In an unbounded pool a lease never waits — it returns an idle item or creates one — so it never throws TaskCanceledException. It still throws OperationCanceledException for an already-canceled token and during preparation.

Release

void Release(TPoolItem item);

Returns a leased item. If a lease is waiting, the item is handed to it directly; otherwise it becomes idle. Synchronous by design — the return enqueues the item and frees a permit, neither of which awaits.

  • Throws ArgumentNullException when item is null.
  • Throws ObjectDisposedException when the pool is disposed.

Release each leased item exactly once. The pool tracks no ownership; a double release corrupts the pool — see Avoiding footguns.

In an unbounded pool release is optional: a lease transfers ownership, so a returned item is kept for reuse up to MaxIdle and dropped past it. An item you never return is not reused, and disposing it becomes your responsibility.

Clear

void Clear();

Disposes every idle item, then refills the pool to MinSize, capped by free capacity so it never exceeds MaxSize. Leased items are unaffected and re-enter on release. Queued lease requests are served by those returns, not by this call.

  • Throws ObjectDisposedException when the pool is disposed.

Scoped leasing

LeaseScopeAsync is an extension method in PoolLeaseExtensions, not a member of the interface. It wraps a lease in a disposable Lease<TPoolItem>:

ValueTask<Lease<TPoolItem>> LeaseScopeAsync<TPoolItem>(
    this IPool<TPoolItem> pool,
    CancellationToken cancellationToken = default)
    where TPoolItem : class;

Lease<TPoolItem> exposes the item and returns it on dispose:

  • Item — the leased item. Throws ObjectDisposedException after the lease is disposed.
  • Dispose() — returns the item to the pool exactly once; idempotent. If the pool was disposed while the item was out on lease, the item is disposed here instead.

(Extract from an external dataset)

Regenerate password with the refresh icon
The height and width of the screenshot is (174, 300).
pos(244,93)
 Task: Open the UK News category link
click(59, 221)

A Lease garbage-collected without being disposed is recorded on the pool.leases.leaked counter. See Leasing and releasing.

Counters

All counters are read-only and derived from live pool state.

  • int ItemsAllocated — items the pool owns, leased plus idle.
  • int ItemsAvailable — allocated items that are idle and not leased.
  • int ActiveLeases — items currently leased out (ItemsAllocated minus ItemsAvailable).
  • int QueuedLeases — lease requests waiting for a release. Always 0 for an unbounded pool.
  • string Name — the pool name, of the form "{typeof(TPoolItem).Name}.Pool", or "{typeof(TPoolItem).Name}.UnboundedPool" for an unbounded pool.

For production observability, prefer the Metrics instruments over polling these.

Disposal

IPool<TPoolItem> is IDisposable. Disposing the pool disposes its idle items only; items leased out at that moment belong to the caller. See Avoiding footguns.